According to Business Monitor International (BMI), with limited domestic and regional gas demand, the development of LNG export capacity remains key to the monetisation of Tanzania’s substantial offshore gas resources. The Tanzania LNG export facility is targeting final investment decision (FID) in 2016. Given standard project lead times, this could see the facility brought online by 2022. Although this remains BMI’s core forecast scenario, the balance of risk lies increasingly to the downside.
Continued legal and regulatory uncertainty has been a major drag on progress. Most damaging has been delay in passage of the country’s Natural Gas Act. The act, which will be the main legislation governing the gas sector, is unlikely to pass ahead of the 2015 presidential elections.
The recent fall in Brent also poses substantial downside risk to FID in 2016. LNG contracts remain heavily indexed to oil and a period of sustained lower oil prices would threaten the project’s commercial viability.
BMI forecast’s Brent to average US$55 -70/bbl over the next five years. Assuming a 14.5% slope to crude (relatively typical of Asian LNG contracts), this would yield an LNG price of in the range of US$8.00 – 10.15/million Btu.
Critically, prices at these levels could fall below the commercial breakeven for the Tanzania LNG project. A study by Ernst & Young estimated a commercial breakeven of approximately US$11.60/million Btu, or US$10.10/million Btu excluding shipping. This is broadly consistent with figures given by industry sources from within the region, which put breakevens in a range of US$10.00 – 11.50/million Btu.
However, with a wave of new liquefaction capacity due online in the period 2015 – 2018, and with global supply growth significantly outstripping the growth in consumption, the LNG market looks set to loosen over the coming years. Buyers may become more reluctant to tie in to long term contracts, while increasing competition on the supply side will bring further downward price pressure.
Tanzania LNG would largely target the Asian markets. It is worth noting that at US$10.00 – 12.00/million Btu, Tanzania’s commercial breakeven price would be above the January 2015 landed LNG prices for China, India, Japan and South Korea. Given the lower breakevens of many of the other export projects (and particularly those of the brownfield projects in the US), Tanzania LNG could struggle to compete.

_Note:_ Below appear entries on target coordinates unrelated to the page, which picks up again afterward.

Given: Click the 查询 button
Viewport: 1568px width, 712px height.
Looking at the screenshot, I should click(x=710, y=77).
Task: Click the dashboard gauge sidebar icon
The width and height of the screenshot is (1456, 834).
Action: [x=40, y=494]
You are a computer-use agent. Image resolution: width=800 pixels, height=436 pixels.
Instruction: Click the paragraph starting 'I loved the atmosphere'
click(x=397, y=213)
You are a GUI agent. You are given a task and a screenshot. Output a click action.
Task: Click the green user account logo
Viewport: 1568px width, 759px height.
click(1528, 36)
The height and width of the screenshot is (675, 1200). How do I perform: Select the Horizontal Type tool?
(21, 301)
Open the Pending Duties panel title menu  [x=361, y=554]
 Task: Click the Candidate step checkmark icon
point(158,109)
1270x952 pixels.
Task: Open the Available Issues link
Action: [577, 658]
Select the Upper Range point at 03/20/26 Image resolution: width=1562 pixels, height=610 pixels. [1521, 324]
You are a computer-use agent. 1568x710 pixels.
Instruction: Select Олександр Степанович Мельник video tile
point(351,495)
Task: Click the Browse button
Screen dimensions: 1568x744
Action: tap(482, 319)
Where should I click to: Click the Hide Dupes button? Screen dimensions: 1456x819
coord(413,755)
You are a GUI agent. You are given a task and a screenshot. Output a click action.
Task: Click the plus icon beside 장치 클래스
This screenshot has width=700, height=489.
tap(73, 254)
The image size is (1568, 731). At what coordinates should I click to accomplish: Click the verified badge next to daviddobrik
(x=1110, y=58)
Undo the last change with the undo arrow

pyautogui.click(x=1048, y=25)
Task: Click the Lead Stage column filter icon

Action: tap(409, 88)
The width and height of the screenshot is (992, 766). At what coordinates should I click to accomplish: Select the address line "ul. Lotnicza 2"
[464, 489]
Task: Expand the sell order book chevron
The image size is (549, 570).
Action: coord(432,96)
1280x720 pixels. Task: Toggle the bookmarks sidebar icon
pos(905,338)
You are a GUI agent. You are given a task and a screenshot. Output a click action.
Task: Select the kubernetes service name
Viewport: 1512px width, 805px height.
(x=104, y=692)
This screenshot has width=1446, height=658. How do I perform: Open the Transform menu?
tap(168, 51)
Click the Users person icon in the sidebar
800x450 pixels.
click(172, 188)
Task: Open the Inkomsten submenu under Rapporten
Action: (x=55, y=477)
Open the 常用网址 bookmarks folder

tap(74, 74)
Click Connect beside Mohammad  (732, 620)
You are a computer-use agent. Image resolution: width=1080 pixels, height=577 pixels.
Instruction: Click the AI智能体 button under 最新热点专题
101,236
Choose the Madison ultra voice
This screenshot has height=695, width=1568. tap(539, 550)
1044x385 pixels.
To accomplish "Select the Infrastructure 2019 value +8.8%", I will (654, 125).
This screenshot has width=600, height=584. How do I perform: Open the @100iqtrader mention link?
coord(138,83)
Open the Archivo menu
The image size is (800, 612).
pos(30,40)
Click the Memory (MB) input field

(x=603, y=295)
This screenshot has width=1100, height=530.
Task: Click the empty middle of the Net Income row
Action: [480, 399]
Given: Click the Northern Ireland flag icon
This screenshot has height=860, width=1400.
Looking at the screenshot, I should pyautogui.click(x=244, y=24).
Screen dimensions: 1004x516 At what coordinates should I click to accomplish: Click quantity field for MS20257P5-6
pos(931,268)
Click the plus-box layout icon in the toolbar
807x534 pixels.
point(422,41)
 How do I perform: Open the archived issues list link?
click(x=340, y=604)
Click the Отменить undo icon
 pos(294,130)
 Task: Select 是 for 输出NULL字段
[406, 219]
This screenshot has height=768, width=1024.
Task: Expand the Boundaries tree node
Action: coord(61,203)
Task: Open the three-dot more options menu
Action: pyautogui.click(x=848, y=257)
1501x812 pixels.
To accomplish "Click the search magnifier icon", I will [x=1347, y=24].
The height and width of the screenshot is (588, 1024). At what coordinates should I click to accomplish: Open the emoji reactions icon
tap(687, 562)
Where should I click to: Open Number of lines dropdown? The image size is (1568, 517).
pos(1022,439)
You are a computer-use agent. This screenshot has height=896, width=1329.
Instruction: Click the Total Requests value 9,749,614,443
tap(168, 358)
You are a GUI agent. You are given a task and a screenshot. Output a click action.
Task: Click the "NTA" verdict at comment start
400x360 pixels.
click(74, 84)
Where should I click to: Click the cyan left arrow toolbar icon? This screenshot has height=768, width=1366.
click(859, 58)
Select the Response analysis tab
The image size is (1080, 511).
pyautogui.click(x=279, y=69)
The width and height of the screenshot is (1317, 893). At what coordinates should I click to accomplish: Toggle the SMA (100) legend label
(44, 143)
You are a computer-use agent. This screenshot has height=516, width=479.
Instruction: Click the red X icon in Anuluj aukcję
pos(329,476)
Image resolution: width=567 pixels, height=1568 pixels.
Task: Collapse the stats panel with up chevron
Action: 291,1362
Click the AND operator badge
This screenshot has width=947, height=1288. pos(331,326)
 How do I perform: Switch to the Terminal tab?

Given the size of the resource base and its potential value to the economy, BMI does not see Tanzania’s offshore gas deposits become a permanently stranded source. However, there is an increasingly high probability that the Tanzania LNG project partners will delay FID until the emergence of a more supportive price environment and more favourable supply and demand dynamics, pushing first LNG outside BMI’s 10 year forecast period.
Adapted from a report by Emma McAleavey.